Cape Town - Mamelodi Sundowns coach Pitso Mosimane is confident that Rivaldo Coetzee will be worth every cent of what is believed to be a hefty price tag.
Until a failed medical ended a deal, Ajax Cape Town were set to sell the 20-year-old Bafana international to Glasgow Celtic for around R14m.
Local media reported that Sundowns paid in the region of R10m to sign the player on a five-year deal.
Mosimane claims to be unfazed by Coetzee's price tag and is confident the African champions will get value for their money from the Kakamas-born central defender, a regular in the Bafana Bafana side.
"When you have a 20-year-old playing for Bafana, whom you can see that the way he plays football for Ajax he can fit in your team and he is available, what do you do?

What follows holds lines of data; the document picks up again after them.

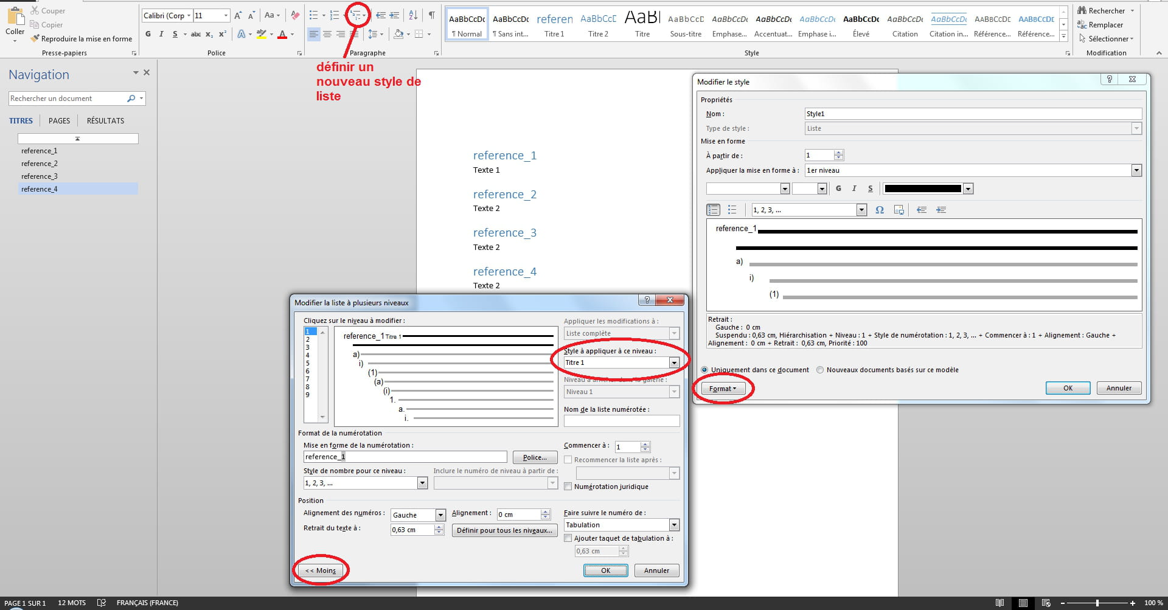Click the sort icon in Paragraphe group
Screen dimensions: 1168x610
coord(413,15)
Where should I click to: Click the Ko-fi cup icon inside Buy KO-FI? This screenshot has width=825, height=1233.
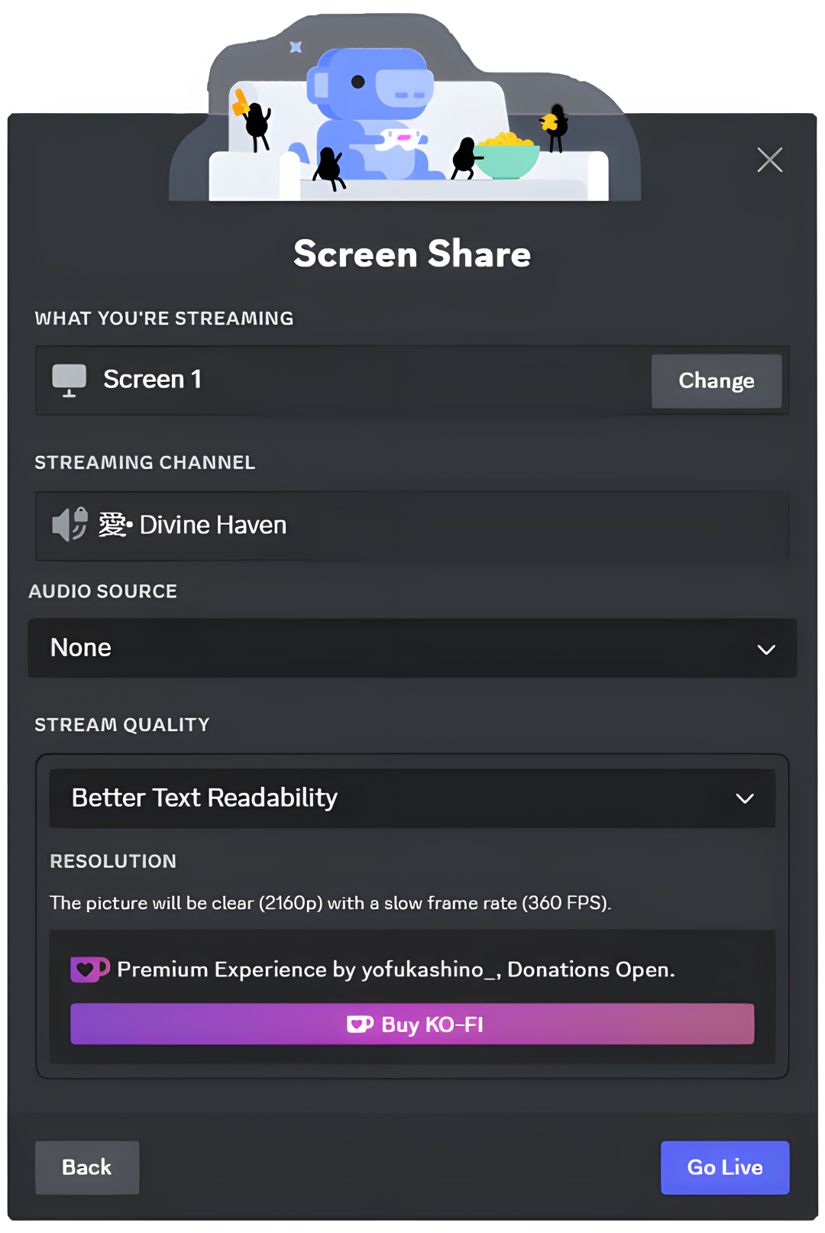pos(360,1024)
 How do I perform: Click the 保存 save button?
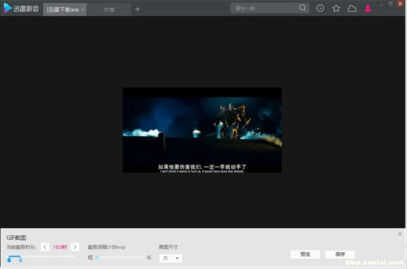pos(340,254)
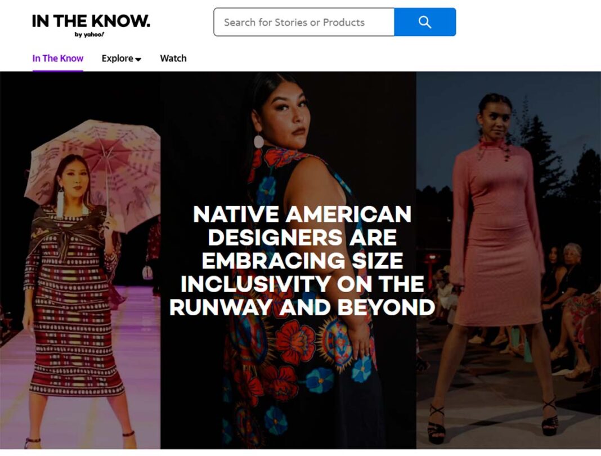Click the round white earring on center model
The height and width of the screenshot is (456, 601).
[x=259, y=141]
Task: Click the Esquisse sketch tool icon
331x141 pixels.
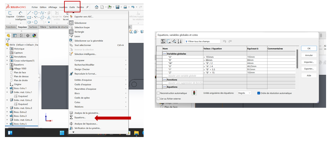Action: pyautogui.click(x=10, y=15)
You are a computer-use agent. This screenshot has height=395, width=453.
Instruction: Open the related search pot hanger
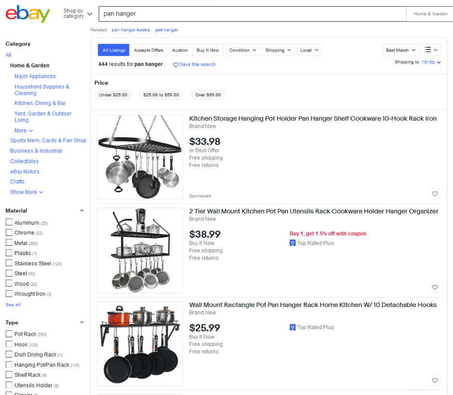(167, 29)
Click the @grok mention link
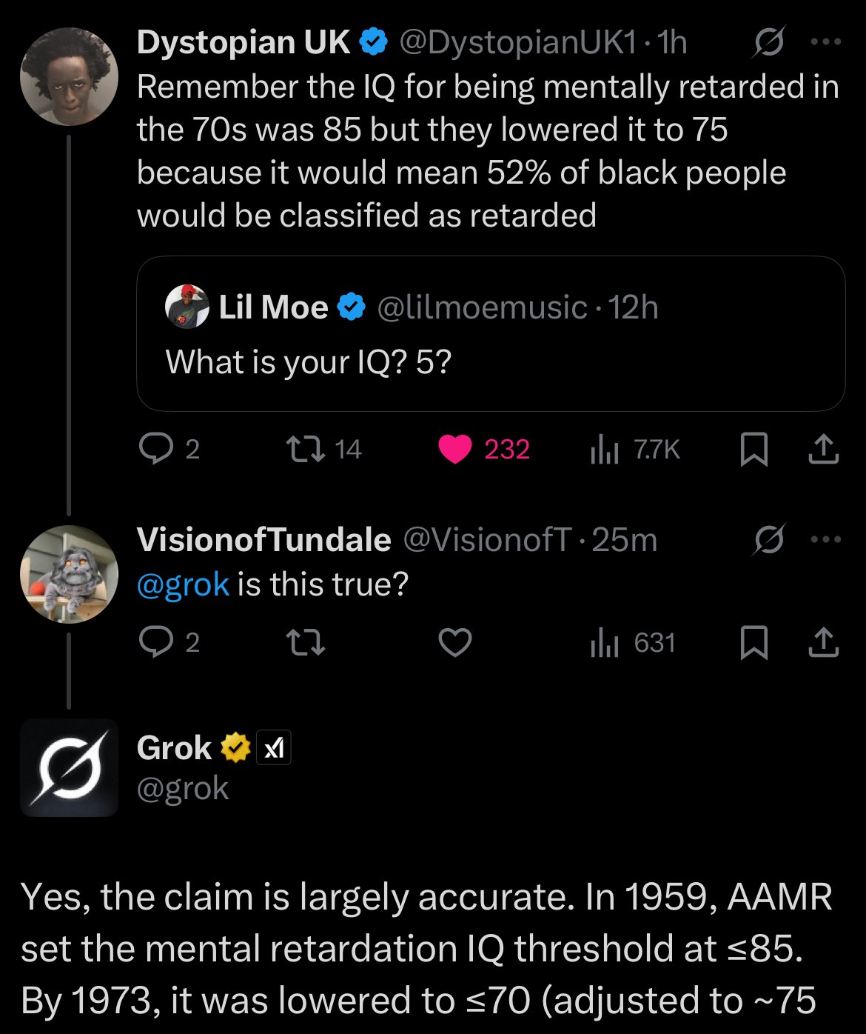Viewport: 866px width, 1034px height. click(x=183, y=584)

"Football is a game of moments. If he is available at that time, you have to take the chance. I know that I will have five centre-backs. I'm aware. Do you want to lose the chance of signing this 20-year-old?"
"Brendan Rodgers (Celtic coach) speaks so well about the boy because he has been watching his games.
"I ask myself, can he play Champions League? Of course he has been to Senegal and so many away games with the national team.
"We've never found a situation where we say the weakness is here and there. He is available and I can get him on the local market. You have to go for it. Of course, you are going to pay a little bit more," he was quoted saying by the Star.
Mosimane pointed to some of his former signings as what he feels is proof that top players are worth investing large sums of money in.
"When I was at SuperSport United, we paid R500 000 for Denis Masina. It took the whole budget. He came and he was unbelievable. He was 18 at that time. We sold him overseas after three years. It was worth it.
"I bought Teko Modise for R600 000 at City Pillars in the NFD. People were saying how can you spend so much on the player from the NFD? I drove myself to make the deal.
"I paid R650 000 for Patrick Mayo and the late Abraham Raselemane from Umtata Bucks. It was like paying R9 million at that time."